**The task:**
Print, exactly as they stand, the lines below from the one that has "Task: Close the part details popup with X" to the one that has "550x600 pixels. How", inclusive, leaving out the pictures.

**Records:**
++++

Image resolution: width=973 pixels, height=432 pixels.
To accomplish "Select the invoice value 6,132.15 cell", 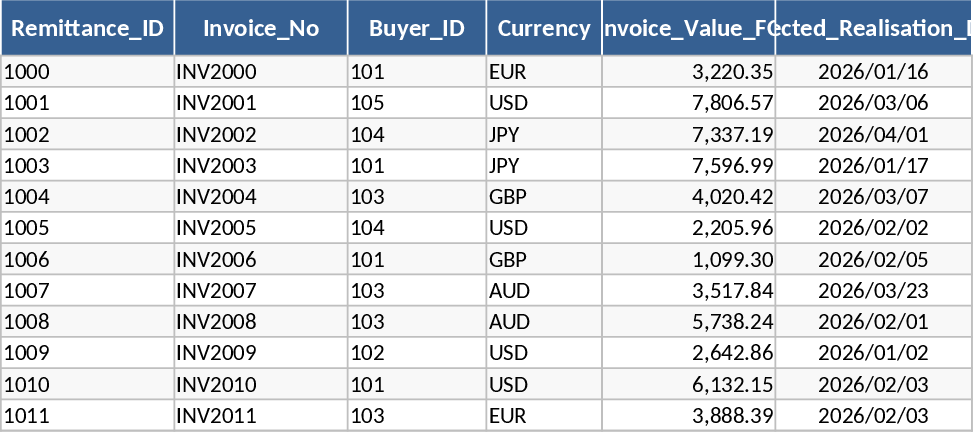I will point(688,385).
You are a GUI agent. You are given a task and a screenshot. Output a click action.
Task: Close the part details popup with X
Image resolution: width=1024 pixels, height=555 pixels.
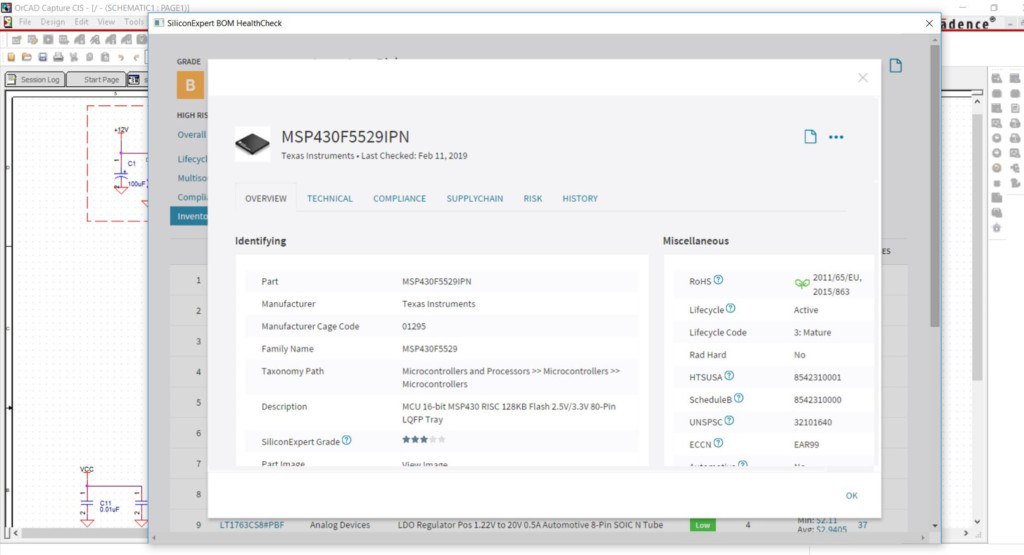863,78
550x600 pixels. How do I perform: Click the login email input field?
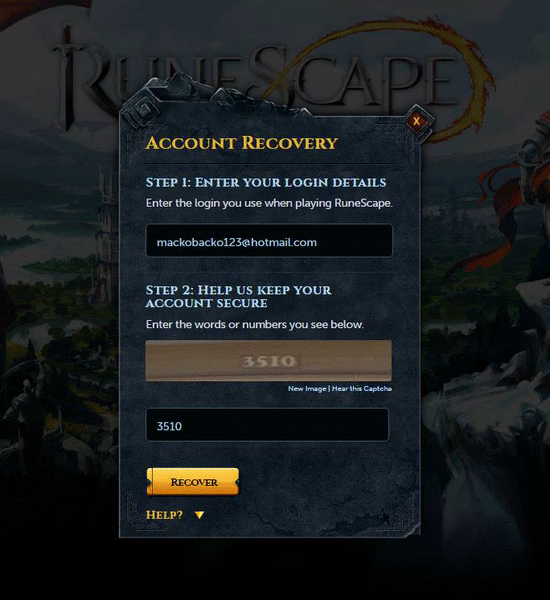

++++

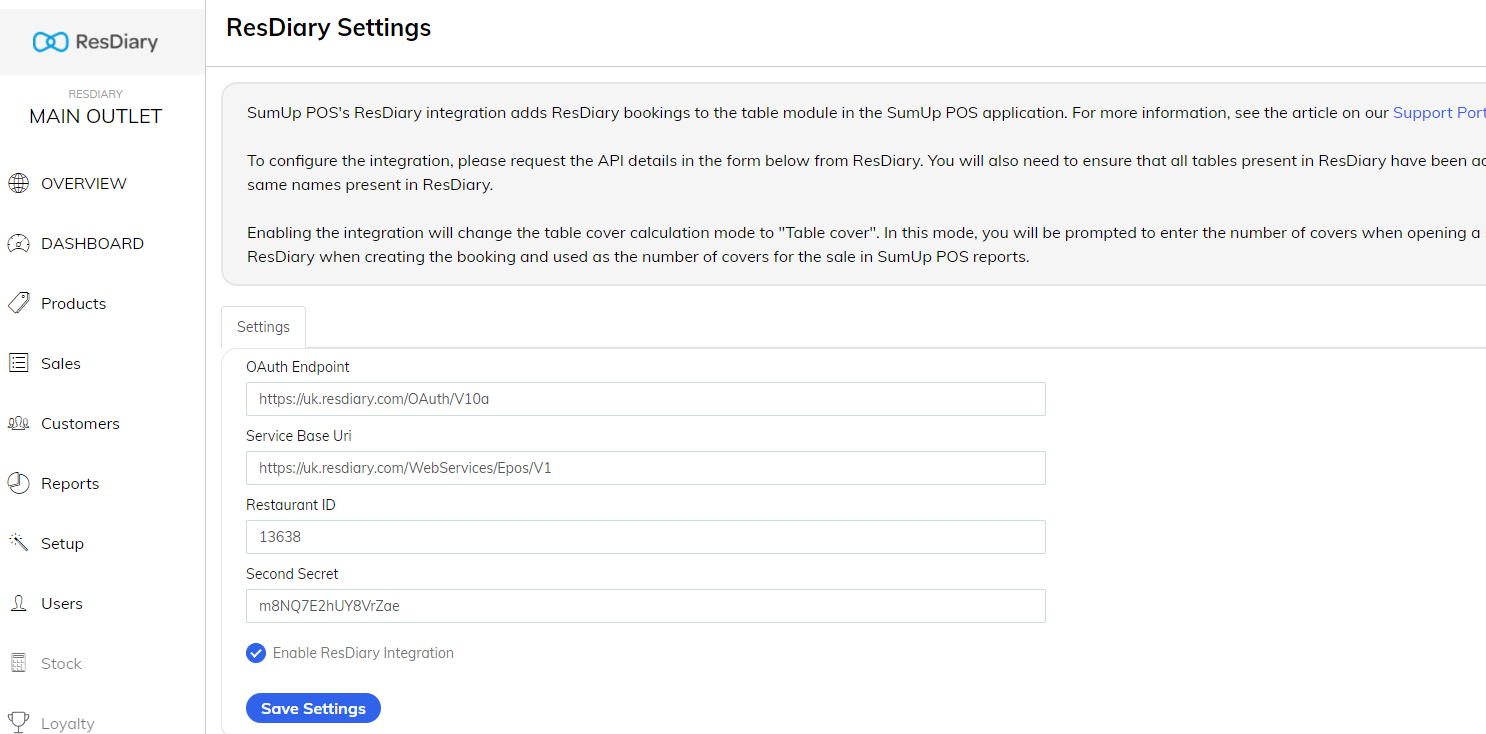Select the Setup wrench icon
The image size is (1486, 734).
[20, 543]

++++

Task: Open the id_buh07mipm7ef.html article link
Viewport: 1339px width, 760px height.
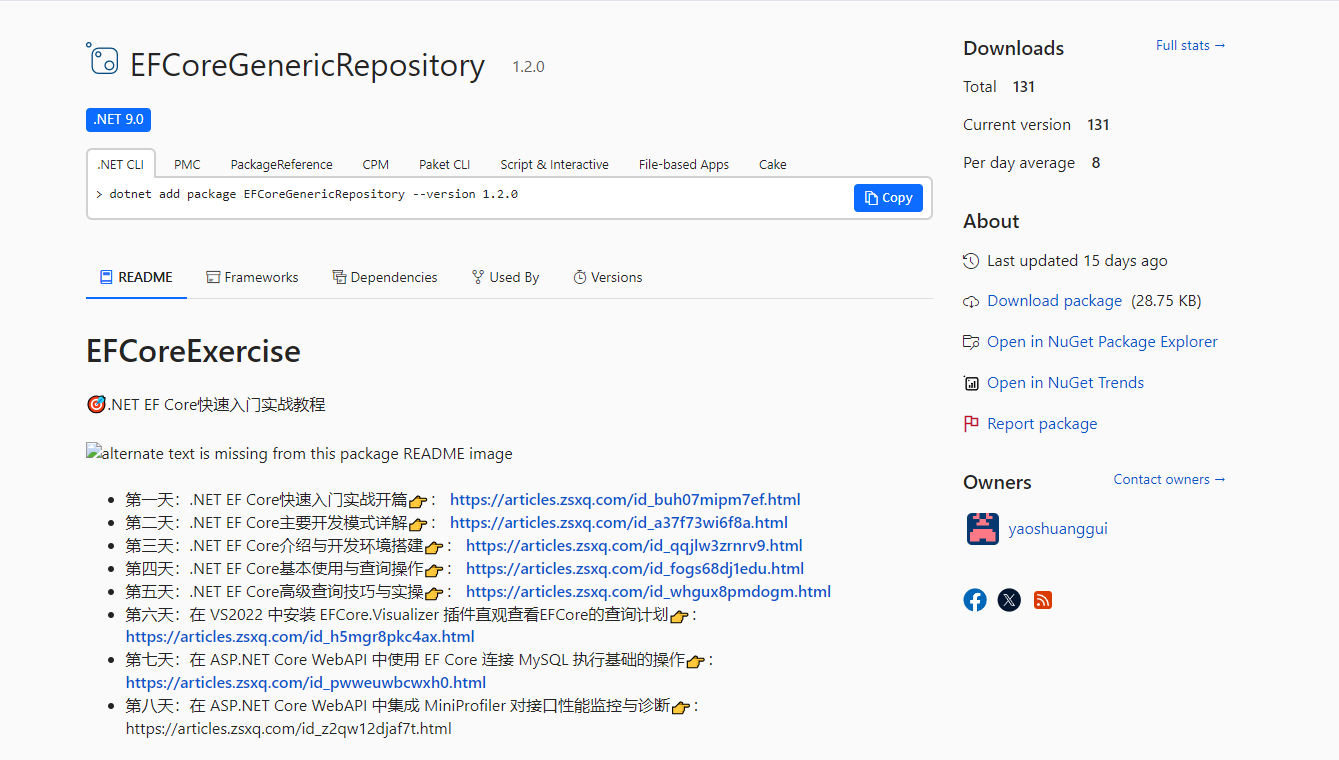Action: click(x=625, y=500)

++++

**Response to the exercise:**
Task: Close the part details popup with X
Image resolution: width=1024 pixels, height=555 pixels.
863,78
550x600 pixels. How do I perform: Click the login email input field?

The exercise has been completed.